EXERCISE OBJECTIVE -> Below is a block of records; repeat all of them exactly.

(Stored entries)
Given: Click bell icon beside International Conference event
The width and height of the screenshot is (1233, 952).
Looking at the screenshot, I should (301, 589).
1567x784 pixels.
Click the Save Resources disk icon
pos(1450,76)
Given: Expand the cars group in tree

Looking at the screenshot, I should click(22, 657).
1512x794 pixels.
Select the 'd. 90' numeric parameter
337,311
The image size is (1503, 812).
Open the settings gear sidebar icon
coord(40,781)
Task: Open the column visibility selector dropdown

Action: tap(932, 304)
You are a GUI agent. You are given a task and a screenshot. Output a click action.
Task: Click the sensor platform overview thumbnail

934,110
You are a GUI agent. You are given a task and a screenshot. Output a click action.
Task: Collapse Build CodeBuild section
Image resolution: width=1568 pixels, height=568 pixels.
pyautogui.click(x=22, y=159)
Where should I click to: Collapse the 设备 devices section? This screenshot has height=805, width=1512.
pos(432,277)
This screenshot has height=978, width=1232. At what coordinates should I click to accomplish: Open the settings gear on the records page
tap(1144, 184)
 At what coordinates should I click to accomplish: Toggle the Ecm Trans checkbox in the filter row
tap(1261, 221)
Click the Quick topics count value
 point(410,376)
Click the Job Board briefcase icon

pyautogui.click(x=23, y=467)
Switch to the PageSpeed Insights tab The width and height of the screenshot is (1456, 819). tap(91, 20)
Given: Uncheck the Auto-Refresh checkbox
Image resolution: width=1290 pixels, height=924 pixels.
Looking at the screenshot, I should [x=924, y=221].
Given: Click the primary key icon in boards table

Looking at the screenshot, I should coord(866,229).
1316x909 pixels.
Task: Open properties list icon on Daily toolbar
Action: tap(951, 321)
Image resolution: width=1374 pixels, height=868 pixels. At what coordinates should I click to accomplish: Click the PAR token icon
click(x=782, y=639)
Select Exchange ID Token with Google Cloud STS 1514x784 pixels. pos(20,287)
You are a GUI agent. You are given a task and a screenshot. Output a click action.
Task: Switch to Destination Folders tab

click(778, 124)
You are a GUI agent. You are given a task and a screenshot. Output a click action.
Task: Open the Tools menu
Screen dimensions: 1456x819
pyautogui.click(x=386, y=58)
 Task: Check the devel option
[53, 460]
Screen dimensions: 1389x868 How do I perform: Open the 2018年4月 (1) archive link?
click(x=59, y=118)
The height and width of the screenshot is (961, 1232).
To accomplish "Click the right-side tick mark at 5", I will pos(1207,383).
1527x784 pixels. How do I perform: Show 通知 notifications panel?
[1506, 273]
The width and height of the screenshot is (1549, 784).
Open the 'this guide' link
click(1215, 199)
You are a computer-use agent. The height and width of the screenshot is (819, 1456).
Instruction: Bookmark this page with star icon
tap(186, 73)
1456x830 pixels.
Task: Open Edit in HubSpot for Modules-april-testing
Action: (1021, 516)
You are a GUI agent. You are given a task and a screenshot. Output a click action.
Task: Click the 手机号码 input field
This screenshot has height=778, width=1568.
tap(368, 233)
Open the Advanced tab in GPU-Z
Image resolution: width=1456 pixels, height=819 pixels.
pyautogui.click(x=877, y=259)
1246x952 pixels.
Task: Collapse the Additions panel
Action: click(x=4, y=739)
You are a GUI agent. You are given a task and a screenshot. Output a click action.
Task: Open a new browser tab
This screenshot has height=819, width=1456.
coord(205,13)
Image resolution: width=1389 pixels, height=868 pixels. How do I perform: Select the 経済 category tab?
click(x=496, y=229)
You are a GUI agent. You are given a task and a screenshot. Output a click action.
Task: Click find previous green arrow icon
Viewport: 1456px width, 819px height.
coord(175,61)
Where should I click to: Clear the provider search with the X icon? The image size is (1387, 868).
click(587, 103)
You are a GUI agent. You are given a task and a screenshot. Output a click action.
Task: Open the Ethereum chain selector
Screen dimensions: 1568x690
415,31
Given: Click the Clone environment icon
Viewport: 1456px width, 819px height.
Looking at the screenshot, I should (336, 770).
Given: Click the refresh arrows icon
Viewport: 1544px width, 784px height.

COMPLETED EXERCISE ->
Given: Click bell icon beside International Conference event
The width and height of the screenshot is (1233, 952).
Looking at the screenshot, I should (301, 589).
1567x784 pixels.
Click the Save Resources disk icon
pos(1450,76)
Given: Expand the cars group in tree

Looking at the screenshot, I should click(22, 657).
1512x794 pixels.
Select the 'd. 90' numeric parameter
337,311
The image size is (1503, 812).
Open the settings gear sidebar icon
coord(40,781)
Task: Open the column visibility selector dropdown

Action: tap(932, 304)
You are a GUI agent. You are given a task and a screenshot. Output a click action.
Task: Click the sensor platform overview thumbnail

934,110
You are a GUI agent. You are given a task and a screenshot. Output a click action.
Task: Collapse Build CodeBuild section
Image resolution: width=1568 pixels, height=568 pixels.
pyautogui.click(x=22, y=159)
Where should I click to: Collapse the 设备 devices section? This screenshot has height=805, width=1512.
pos(432,277)
This screenshot has height=978, width=1232. At what coordinates should I click to accomplish: Open the settings gear on the records page
tap(1144, 184)
 At what coordinates should I click to accomplish: Toggle the Ecm Trans checkbox in the filter row
tap(1261, 221)
Click the Quick topics count value
 point(410,376)
Click the Job Board briefcase icon

pyautogui.click(x=23, y=467)
Switch to the PageSpeed Insights tab The width and height of the screenshot is (1456, 819). tap(91, 20)
Given: Uncheck the Auto-Refresh checkbox
Image resolution: width=1290 pixels, height=924 pixels.
Looking at the screenshot, I should [x=924, y=221].
Given: Click the primary key icon in boards table

Looking at the screenshot, I should coord(866,229).
1316x909 pixels.
Task: Open properties list icon on Daily toolbar
Action: tap(951, 321)
Image resolution: width=1374 pixels, height=868 pixels. At what coordinates should I click to accomplish: Click the PAR token icon
click(x=782, y=639)
Select Exchange ID Token with Google Cloud STS 1514x784 pixels. pos(20,287)
You are a GUI agent. You are given a task and a screenshot. Output a click action.
Task: Switch to Destination Folders tab

click(778, 124)
You are a GUI agent. You are given a task and a screenshot. Output a click action.
Task: Open the Tools menu
Screen dimensions: 1456x819
pyautogui.click(x=386, y=58)
 Task: Check the devel option
[53, 460]
Screen dimensions: 1389x868 How do I perform: Open the 2018年4月 (1) archive link?
click(x=59, y=118)
The height and width of the screenshot is (961, 1232).
To accomplish "Click the right-side tick mark at 5", I will pos(1207,383).
1527x784 pixels. How do I perform: Show 通知 notifications panel?
[1506, 273]
The width and height of the screenshot is (1549, 784).
Open the 'this guide' link
click(1215, 199)
You are a computer-use agent. The height and width of the screenshot is (819, 1456).
Instruction: Bookmark this page with star icon
tap(186, 73)
1456x830 pixels.
Task: Open Edit in HubSpot for Modules-april-testing
Action: (1021, 516)
You are a GUI agent. You are given a task and a screenshot. Output a click action.
Task: Click the 手机号码 input field
This screenshot has height=778, width=1568.
tap(368, 233)
Open the Advanced tab in GPU-Z
Image resolution: width=1456 pixels, height=819 pixels.
pyautogui.click(x=877, y=259)
1246x952 pixels.
Task: Collapse the Additions panel
Action: click(x=4, y=739)
You are a GUI agent. You are given a task and a screenshot. Output a click action.
Task: Open a new browser tab
This screenshot has height=819, width=1456.
coord(205,13)
Image resolution: width=1389 pixels, height=868 pixels. How do I perform: Select the 経済 category tab?
click(x=496, y=229)
You are a GUI agent. You are given a task and a screenshot. Output a click action.
Task: Click find previous green arrow icon
Viewport: 1456px width, 819px height.
coord(175,61)
Where should I click to: Clear the provider search with the X icon? The image size is (1387, 868).
click(587, 103)
You are a GUI agent. You are given a task and a screenshot. Output a click action.
Task: Open the Ethereum chain selector
Screen dimensions: 1568x690
415,31
Given: Click the Clone environment icon
Viewport: 1456px width, 819px height.
Looking at the screenshot, I should (336, 770).
Given: Click the refresh arrows icon
Viewport: 1544px width, 784px height.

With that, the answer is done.